San Salvador. Kilmar Ábrego García es un salvadoreño de 29 años que pasó casi la mitad de su vida en Estados Unidos, donde construyó una familia y una carrera en la industria metalúrgica.
Llegó indocumentado a Maryland en 2011, huyendo de las pandillas que desde 2006 lo acosaban, golpeaban y amenazaban con matarlo si su familia no cedía a la extorsión. Tenía apenas 16 años.
Durante su estancia en Estados Unidos, Ábrego se casó con Jennifer Vásquez, ciudadana estadounidense, y formaron un hogar junto a sus tres hijos, uno de ellos sordo de un oído y con autismo no verbal.
Para sostener a su familia, trabajaba a tiempo completo y estudiaba en la Universidad de Maryland. En 2019, obtuvo una “suspensión de remoción”, un estatus que impedía su deportación por el peligro que corría en su país natal. También recibió permiso de trabajo.
Ese mismo año, sin embargo, fue arrestado mientras buscaba empleo como jornalero. Un informante lo señaló como miembro de la Mara Salvatrucha (MS-13), pero nunca fue acusado de ningún delito. A pesar de que un juez encontró creíble su temor a regresar a El Salvador y le otorgó protección, su nombre quedó en los registros del gobierno de Trump como presunto pandillero.
El 12 de marzo de 2025, mientras iba en su auto con su hijo, agentes del ICE lo detuvieron y, tres días después, fue deportado junto a más de 250 personas, bajo la acusación de pertenecer a grupos criminales como la MS-13 o el Tren de Aragua. Fue enviado al Centro de Confinamiento del Terrorismo (Cecot), la megacárcel de Nayib Bukele, en El Salvador.
Su esposa lo reconoció en un video difundido por el presidente salvadoreño. La corte federal de Maryland determinó que su deportación fue un “error administrativo” y ordenó su regreso.

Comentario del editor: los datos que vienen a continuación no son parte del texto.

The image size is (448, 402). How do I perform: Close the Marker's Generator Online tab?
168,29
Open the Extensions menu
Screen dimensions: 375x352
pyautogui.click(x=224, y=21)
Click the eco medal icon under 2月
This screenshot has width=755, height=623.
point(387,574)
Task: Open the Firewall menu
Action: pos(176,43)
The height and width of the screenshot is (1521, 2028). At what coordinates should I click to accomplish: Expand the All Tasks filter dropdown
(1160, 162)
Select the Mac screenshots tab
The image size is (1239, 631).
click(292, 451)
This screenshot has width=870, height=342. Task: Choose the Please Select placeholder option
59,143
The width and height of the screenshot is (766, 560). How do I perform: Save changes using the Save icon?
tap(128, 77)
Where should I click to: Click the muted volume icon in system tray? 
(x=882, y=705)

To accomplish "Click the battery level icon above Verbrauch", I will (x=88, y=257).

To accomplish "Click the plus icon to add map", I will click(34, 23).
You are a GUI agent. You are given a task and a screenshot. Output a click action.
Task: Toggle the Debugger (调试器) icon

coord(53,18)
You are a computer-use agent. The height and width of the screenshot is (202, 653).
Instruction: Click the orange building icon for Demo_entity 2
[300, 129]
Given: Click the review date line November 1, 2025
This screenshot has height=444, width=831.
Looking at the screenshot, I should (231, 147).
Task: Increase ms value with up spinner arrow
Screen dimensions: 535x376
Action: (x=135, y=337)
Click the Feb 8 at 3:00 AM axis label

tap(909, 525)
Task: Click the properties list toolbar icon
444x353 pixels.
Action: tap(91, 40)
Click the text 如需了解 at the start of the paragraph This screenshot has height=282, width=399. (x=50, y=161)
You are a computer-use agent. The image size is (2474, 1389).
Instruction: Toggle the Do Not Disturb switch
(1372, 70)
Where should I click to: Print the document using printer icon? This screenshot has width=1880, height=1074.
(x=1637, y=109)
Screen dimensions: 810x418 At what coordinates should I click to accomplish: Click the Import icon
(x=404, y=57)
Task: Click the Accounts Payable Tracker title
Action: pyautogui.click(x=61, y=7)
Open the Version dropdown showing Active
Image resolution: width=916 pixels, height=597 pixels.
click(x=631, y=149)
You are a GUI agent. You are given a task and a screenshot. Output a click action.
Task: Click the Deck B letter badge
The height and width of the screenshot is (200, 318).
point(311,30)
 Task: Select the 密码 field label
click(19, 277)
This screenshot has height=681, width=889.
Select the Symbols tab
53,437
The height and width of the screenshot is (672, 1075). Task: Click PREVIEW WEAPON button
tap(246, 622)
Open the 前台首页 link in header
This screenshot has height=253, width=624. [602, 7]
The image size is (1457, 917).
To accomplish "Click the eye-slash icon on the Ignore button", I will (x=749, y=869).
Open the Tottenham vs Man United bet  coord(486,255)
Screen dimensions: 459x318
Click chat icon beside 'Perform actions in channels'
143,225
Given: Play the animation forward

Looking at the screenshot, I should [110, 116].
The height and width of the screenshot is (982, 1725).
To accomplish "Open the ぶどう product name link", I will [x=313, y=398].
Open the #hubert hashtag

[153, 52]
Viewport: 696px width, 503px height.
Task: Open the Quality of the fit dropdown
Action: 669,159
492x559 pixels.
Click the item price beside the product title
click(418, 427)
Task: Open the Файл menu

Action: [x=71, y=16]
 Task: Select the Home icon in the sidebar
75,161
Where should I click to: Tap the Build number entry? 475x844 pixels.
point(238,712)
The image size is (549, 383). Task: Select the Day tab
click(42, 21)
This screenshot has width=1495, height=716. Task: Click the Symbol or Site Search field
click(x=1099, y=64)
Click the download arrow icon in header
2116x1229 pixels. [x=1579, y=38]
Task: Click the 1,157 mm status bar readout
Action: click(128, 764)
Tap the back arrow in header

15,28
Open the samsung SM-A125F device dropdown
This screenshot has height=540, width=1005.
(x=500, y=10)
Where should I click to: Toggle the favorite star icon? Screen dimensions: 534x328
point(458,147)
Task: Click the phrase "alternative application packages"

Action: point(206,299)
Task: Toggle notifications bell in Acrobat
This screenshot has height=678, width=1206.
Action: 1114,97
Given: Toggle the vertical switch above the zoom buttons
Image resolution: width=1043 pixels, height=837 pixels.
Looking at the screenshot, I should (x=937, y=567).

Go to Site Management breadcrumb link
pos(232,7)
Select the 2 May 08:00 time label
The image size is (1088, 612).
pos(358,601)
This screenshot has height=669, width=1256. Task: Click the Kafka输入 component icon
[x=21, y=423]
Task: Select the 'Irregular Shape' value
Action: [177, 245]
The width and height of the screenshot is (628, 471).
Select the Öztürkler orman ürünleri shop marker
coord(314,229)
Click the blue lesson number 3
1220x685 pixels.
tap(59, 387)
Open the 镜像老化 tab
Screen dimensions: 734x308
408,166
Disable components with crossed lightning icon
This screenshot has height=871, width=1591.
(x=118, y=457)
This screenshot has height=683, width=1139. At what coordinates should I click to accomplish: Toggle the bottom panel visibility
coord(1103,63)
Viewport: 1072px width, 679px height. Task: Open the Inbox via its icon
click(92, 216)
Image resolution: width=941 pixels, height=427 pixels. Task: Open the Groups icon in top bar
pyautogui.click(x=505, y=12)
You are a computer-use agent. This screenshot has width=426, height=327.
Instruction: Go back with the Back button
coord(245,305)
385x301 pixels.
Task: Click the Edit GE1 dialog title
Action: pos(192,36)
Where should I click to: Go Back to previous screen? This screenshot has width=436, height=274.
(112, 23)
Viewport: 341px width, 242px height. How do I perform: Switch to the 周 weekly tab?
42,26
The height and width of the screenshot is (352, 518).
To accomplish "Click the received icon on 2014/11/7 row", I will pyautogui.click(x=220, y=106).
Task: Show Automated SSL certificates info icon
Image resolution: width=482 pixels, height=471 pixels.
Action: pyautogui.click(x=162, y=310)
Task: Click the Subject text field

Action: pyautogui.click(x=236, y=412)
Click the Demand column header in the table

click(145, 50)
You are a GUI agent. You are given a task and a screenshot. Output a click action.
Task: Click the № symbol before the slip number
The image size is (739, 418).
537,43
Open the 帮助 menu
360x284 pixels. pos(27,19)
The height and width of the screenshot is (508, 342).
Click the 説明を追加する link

El gobierno de Trump apeló, alegando que Estados Unidos no puede recuperar a alguien ya bajo custodia salvadoreña. La Corte Suprema puso en pausa la orden mientras analiza el caso.
Hoy, Ábrego sigue preso en El Salvador, en medio de una batalla legal y diplomática, sin pruebas en su contra y con una familia que lo espera.
Su historia revela las grietas del sistema migratorio y la fragilidad de las garantías judiciales en contextos de represión y errores burocráticos. Su vida, entre dos países, pende de una decisión judicial.

Al menos 265 migrantes, en su gran mayoría venezolanos, fueron deportados por Estados Unidos a El Salvador desde marzo y encarcelados en el Centro de Confinamiento del Terrorismo (Cecot).
Considerado el penal más grande de Latinoamérica, el Cecot dispone de un severo régimen de reclusión. Alberga a unos 15.000 salvadoreños acusados de pertenecer a violentas pandillas, y ahora también a migrantes venezolanos. Están incomunicados y no pueden recibir visitas.
Trump dijo el martes que le “encantaría” incluso enviar a ciudadanos estadounidenses que cometan crímenes violentos a la Cecot.
Como principal aliado en América Latina, el presidente de El Salvador, Nayib Bukele fue recibido con honores en la Casa Blanca por colaborar en la política de mano dura de Trump contra los migrantes.
“Tenemos muchas ganas de ayudar”, manifestó Bukele, a lo que Trump le respondió: “Nos están ayudando. Se lo agradecemos”.